5. Output the final \(\text{total}\).

Complexity

• Time complexity: \(O(N \log N)\)
  (\(O(N)\) for computing savings, \(O(N)\) for heap construction, \(O(K \log N)\) for \(K\) extractions)
• Space complexity: \(O(N)\)
  (list and heap for storing savings)

Implementation Notes

• Since Python’s heapq is a min-heap, when using it as a max-heap, store values with their signs negated.

• Input is read using sys.stdin.read for faster I/O.
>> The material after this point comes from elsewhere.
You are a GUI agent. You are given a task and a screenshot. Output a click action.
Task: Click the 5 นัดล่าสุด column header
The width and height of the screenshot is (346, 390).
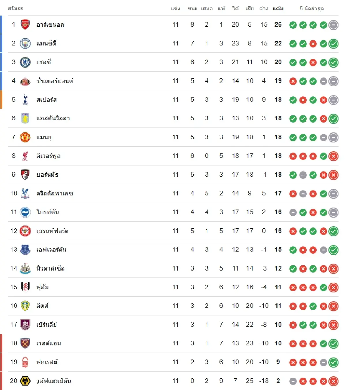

• The key point is to compute the total sum and savings separately, then apply the difference at the end.

  Source Code

import heapq

def main():
    import sys
    input = sys.stdin.read
    data = input().split()
    
    N = int(data[0])
    K = int(data[1])
    A = list(map(int, data[2:]))
    
    # 各機器の省エネ効果（どれだけ電力が減るか）を計算
    savings = []
    for a in A:
        original = a
        saved = a - (a // 2)
        savings.append(saved)
    
    # 総和の初期値（すべての機器が通常モード）
    total = sum(A)
    
    # 省エネ効果が大きい順にK個選ぶために、最大ヒープを使う
    # heapqは最小ヒープなので、符号を反転させて使う
    heap = [-s for s in savings]
    heapq.heapify(heap)
    
    # 効果の大きい上位K個を選ぶ
    for _ in range(K):
        max_saving = -heapq.heappop(heap)
        total -= max_saving
    
    print(total)

if __name__ == "__main__":
    main()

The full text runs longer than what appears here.